Records excerpted from a collection:

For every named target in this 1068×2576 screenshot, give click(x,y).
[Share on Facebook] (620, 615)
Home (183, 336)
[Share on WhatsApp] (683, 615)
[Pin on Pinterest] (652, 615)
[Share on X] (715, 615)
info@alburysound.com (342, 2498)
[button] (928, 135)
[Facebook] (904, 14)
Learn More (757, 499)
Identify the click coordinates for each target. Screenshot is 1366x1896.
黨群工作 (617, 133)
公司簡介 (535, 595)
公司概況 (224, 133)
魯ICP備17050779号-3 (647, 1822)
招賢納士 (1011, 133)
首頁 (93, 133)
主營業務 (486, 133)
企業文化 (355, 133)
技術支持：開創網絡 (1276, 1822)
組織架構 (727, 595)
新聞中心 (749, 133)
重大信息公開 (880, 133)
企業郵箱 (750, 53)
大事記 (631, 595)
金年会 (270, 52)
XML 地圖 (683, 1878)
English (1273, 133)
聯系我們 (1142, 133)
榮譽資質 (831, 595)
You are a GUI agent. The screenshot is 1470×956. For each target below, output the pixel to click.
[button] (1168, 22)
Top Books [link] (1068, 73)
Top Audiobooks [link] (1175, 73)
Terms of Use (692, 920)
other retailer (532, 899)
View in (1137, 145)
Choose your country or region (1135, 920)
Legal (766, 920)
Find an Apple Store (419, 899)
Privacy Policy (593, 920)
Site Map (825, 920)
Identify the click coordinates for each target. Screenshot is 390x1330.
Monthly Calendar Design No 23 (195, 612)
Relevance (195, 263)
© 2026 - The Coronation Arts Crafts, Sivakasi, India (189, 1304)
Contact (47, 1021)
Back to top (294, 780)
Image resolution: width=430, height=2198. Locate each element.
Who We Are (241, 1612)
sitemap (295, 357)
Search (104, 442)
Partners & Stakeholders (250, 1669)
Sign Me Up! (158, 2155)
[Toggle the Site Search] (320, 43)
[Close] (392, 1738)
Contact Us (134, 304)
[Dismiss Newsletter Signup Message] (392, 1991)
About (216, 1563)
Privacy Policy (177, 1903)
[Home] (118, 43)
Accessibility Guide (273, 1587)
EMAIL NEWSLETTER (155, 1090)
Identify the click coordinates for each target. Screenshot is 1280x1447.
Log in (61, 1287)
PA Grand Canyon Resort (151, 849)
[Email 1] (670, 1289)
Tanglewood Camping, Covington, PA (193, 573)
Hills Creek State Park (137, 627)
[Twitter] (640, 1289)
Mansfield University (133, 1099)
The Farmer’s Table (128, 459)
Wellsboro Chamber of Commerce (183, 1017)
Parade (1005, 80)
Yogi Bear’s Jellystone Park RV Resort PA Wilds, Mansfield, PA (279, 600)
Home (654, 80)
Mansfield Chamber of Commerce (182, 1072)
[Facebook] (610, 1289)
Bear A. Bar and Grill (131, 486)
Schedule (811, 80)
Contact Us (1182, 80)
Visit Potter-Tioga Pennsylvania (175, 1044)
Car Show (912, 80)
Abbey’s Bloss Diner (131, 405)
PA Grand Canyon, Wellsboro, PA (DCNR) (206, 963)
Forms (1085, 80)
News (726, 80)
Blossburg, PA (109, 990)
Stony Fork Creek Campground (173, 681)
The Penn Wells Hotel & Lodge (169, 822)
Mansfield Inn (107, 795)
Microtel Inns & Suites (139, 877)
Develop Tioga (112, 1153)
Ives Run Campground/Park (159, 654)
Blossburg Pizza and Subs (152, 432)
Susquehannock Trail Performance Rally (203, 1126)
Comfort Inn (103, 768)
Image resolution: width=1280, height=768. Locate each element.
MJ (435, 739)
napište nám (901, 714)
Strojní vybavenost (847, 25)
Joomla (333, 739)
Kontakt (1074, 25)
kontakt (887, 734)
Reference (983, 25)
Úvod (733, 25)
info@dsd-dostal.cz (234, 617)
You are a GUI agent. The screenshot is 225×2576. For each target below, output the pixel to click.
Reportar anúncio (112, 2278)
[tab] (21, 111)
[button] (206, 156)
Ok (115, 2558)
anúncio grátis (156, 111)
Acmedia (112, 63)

**Task instructions**.
Only certain lines are wanted. Please return exactly those from the top of the data through the line with "公司概況 (224, 133)".

**Result for this exercise**.
For every named target in this 1068×2576 screenshot, give click(x,y).
[Share on Facebook] (620, 615)
Home (183, 336)
[Share on WhatsApp] (683, 615)
[Pin on Pinterest] (652, 615)
[Share on X] (715, 615)
info@alburysound.com (342, 2498)
[button] (928, 135)
[Facebook] (904, 14)
Learn More (757, 499)
Identify the click coordinates for each target. Screenshot is 1366x1896.
黨群工作 (617, 133)
公司簡介 (535, 595)
公司概況 (224, 133)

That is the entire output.